■ **Objetivo 1**
Enumera, sin repetir ninguna, las palabras del texto sobre Maquiavelo y Hobbes que se escriben con mayúscula inicial aunque no abren una oración.
■ **Objetivo 2**
Por favor, copia literalmente el tramo de los registros que va desde la línea que contiene "Click the clock icon beside 02/02 18:20" hasta el final de los registros, ambos extremos incluidos.

■ **Sección del documento**
Gracias a Maquiavelo sabemos que conquistar el poder político es un fin en sí mismo. Que el aspirante a la soberanía, si llega a poseerla, no utilizará, como si fuera la mayor de sus preocupaciones, su poder como un medio para beneficiar a la comunidad. Salvada la excepción de que la sociedad se vea azotada por una circunstancia grave y extraordinaria, el Príncipe perseguirá fundamentalmente el objetivo de mantener su dominio sobre la comunidad y, si fuera posible, acrecentarlo de manera indefinida. El bienestar de los administrados juega sólo un papel subalterno.

Gracias a Hobbes también sabemos que la fuerza de Leviatán -la organización del Estado- es la consecuencia de un pacto social efectuado para evitar que los individuos malvivan en el estado previo de naturaleza y luchen violentamente entre sí para apropiarse de sus bienes o incluso para destruir sus vidas. Hobbes es compatible con Maquiavelo porque el poder del Estado garantiza, si no las libertades individuales, al menos la coexistencia social y, de resultas de ella,  asimismo la conservación y la preeminencia de su poder por el titular de la soberanía política.

[Algunos registros]
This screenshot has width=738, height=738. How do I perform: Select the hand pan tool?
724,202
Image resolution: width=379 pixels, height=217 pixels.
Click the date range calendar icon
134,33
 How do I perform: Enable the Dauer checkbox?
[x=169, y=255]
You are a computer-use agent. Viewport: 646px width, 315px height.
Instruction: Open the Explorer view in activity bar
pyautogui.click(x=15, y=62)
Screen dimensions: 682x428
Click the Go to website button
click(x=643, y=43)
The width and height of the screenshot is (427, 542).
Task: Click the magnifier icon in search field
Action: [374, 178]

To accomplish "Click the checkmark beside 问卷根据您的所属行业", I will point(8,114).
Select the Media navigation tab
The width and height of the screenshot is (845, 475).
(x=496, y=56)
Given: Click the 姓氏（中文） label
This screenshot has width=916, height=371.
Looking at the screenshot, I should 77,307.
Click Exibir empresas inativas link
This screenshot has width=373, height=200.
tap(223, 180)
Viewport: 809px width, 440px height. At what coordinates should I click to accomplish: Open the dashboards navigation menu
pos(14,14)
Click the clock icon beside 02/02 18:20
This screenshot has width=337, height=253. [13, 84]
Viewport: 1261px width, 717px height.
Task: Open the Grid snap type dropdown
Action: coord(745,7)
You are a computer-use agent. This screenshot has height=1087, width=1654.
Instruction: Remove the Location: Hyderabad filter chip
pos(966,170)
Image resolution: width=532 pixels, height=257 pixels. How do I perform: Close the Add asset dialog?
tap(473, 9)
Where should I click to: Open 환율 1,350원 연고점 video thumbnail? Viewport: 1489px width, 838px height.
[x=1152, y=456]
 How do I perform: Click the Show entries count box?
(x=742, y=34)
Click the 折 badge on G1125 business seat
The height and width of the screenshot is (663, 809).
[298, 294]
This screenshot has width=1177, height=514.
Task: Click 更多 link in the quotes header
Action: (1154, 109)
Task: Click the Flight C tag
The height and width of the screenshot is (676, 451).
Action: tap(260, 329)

■ **Respuesta del ejercicio 1**
Maquiavelo, Príncipe, Hobbes, Leviatán, Estado

■ **Respuesta del ejercicio 2**
Click the clock icon beside 02/02 18:20
This screenshot has width=337, height=253. [13, 84]
Viewport: 1261px width, 717px height.
Task: Open the Grid snap type dropdown
Action: coord(745,7)
You are a computer-use agent. This screenshot has height=1087, width=1654.
Instruction: Remove the Location: Hyderabad filter chip
pos(966,170)
Image resolution: width=532 pixels, height=257 pixels. How do I perform: Close the Add asset dialog?
tap(473, 9)
Where should I click to: Open 환율 1,350원 연고점 video thumbnail? Viewport: 1489px width, 838px height.
[x=1152, y=456]
 How do I perform: Click the Show entries count box?
(x=742, y=34)
Click the 折 badge on G1125 business seat
The height and width of the screenshot is (663, 809).
[298, 294]
This screenshot has width=1177, height=514.
Task: Click 更多 link in the quotes header
Action: (1154, 109)
Task: Click the Flight C tag
The height and width of the screenshot is (676, 451).
Action: tap(260, 329)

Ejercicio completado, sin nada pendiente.